__Task to carry out__:
Please pick out each line below that contains the string "target", and copy those lines.

__Dataset rows__:
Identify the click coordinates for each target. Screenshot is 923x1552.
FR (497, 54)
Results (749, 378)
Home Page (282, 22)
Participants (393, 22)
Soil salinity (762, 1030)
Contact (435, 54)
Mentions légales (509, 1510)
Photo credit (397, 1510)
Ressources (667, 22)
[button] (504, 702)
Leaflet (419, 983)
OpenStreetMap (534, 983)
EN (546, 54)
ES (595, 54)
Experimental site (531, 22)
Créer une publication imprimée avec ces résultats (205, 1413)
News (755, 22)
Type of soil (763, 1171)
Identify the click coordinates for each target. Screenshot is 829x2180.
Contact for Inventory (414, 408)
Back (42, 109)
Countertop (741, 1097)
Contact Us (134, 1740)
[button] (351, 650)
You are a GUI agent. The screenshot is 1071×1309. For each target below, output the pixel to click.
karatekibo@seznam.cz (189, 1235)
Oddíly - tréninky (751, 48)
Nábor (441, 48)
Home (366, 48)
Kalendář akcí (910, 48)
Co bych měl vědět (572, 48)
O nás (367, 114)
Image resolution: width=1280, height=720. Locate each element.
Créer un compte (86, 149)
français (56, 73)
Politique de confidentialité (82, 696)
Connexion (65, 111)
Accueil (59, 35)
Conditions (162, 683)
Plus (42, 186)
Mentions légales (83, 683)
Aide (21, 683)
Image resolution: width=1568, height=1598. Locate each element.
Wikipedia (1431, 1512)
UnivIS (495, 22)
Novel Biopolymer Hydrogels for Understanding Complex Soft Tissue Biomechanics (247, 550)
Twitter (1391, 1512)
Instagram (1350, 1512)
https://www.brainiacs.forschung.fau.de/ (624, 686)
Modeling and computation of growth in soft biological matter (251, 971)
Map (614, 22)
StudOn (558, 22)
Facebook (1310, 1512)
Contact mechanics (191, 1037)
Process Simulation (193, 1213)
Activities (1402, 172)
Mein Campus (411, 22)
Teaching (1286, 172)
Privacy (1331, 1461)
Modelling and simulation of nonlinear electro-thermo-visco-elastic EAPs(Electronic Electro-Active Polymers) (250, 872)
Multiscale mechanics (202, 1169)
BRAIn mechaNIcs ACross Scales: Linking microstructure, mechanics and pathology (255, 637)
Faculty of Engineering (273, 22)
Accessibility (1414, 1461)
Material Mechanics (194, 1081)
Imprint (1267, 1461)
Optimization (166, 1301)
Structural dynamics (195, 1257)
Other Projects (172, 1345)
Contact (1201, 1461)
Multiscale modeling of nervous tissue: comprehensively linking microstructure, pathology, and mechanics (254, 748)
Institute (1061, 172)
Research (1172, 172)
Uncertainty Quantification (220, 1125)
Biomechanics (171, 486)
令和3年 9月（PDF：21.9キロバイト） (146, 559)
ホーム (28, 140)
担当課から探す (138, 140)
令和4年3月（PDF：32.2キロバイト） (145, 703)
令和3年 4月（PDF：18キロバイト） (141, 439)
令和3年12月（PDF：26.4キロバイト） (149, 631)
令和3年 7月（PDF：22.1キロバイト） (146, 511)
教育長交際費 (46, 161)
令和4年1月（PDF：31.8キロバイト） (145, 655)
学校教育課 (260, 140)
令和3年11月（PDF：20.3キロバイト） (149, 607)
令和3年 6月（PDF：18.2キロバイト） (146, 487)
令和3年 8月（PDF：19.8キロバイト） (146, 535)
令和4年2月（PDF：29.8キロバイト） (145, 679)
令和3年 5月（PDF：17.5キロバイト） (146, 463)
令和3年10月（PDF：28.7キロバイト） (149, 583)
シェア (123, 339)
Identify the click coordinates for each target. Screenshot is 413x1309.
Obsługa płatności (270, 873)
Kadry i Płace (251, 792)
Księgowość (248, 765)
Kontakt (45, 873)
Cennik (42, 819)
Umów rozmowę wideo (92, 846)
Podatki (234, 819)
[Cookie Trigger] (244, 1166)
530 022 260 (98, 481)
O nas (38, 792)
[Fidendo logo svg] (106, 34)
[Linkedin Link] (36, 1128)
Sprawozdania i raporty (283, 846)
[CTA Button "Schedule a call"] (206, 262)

__Result of the task__:
Identify the click coordinates for each target. Screenshot is 923x1552.
Identify the click coordinates for each target. Screenshot is 829x2180.
You are a GUI agent. The screenshot is 1071×1309. For each target below, output the pixel to click.
Identify the click coordinates for each target. Screenshot is 413x1309.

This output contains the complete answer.